Advertisement
X

DeepSeek Unveils V3.1 Model with Think & Non-Think Mode, Says “First Step Toward Agent Era”

Chinese start-up DeepSeek has released its V3.1 AI model, featuring a hybrid Think/Non-Think inference design, 128K-token context window and improved agent skills. The model is available on Hugging Face and GitHub with updated APIs and developer tools

DeepSeek Unveils V3.1 Model
Summary
  • DeepSeek-V3.1 adds hybrid-inference “Think” and “Non-Think” modes for faster reasoning

  • Expands long-context window to 128,000 tokens, enabling much longer dialogues

  • Mixture-of-Experts (MoE) design: ~671B parameters, 37B activated per token

  • Agent upgrades: lower Think-mode latency, improved tool-calling, API and template support

Advertisement

Chinese AI start-up DeepSeek on Thursday announced its latest DeepSeek-V3.1 model.

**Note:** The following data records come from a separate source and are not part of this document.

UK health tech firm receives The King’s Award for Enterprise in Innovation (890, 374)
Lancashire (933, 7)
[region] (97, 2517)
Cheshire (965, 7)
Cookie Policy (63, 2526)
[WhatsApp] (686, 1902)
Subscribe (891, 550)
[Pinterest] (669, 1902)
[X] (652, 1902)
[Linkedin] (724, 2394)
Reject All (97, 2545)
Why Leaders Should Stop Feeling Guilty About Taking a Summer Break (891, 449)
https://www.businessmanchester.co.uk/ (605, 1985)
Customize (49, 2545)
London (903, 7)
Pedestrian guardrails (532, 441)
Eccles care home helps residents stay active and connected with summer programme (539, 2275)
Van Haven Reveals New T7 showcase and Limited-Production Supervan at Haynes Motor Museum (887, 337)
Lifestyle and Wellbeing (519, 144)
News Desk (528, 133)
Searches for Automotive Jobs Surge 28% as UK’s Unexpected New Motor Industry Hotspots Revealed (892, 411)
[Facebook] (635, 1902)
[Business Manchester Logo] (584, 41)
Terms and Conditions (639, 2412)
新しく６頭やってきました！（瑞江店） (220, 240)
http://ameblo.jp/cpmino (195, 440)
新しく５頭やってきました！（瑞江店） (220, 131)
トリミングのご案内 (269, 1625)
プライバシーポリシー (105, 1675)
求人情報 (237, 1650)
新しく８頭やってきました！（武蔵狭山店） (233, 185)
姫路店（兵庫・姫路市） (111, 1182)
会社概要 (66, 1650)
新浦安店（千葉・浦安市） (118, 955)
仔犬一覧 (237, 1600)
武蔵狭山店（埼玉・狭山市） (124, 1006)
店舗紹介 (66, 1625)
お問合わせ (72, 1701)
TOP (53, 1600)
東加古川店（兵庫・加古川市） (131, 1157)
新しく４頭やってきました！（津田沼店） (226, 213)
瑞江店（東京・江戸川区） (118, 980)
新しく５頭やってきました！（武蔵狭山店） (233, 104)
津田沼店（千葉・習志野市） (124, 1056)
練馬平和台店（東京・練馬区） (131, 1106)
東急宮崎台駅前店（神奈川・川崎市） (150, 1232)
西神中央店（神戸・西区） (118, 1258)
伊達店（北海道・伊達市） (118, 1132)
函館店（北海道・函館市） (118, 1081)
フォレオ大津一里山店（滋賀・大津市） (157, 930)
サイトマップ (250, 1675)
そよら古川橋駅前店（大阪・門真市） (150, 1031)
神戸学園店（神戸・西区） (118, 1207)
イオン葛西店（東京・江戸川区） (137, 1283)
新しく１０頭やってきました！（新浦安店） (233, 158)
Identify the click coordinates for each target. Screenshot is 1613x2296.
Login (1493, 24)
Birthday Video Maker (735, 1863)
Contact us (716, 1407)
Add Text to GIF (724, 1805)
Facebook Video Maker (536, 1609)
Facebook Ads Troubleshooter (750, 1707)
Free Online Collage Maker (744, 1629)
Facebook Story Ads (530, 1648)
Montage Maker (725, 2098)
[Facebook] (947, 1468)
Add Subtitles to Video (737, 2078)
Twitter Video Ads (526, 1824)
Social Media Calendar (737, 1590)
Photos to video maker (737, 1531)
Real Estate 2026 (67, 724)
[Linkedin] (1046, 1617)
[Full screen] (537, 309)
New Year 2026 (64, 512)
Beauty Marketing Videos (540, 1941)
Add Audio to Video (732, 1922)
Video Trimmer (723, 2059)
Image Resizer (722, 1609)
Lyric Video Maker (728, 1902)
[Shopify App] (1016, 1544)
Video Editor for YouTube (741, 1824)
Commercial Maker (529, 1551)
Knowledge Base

The start-up described the upgraded model on WeChat as “first step toward the agent era.”

It introduces a hybrid-inference design that supports two modes- Think and Non-Think, within a single model, promising faster reasoning, stronger agent skills and an extended long-context window.

DeepSeek explained the hybrid-inference approach in its release and linked documentation, showing that a single model can operate in a deliberative, chain-of-thought Think mode or in a direct-answer Non-Think mode by switching chat templates or control tokens.

The model card and usage notes on DeepSeek’s model pages show special tokens and templates used to switch modes; for example, the docs reference an extra ‘think’ token used to trigger non-thinking flows.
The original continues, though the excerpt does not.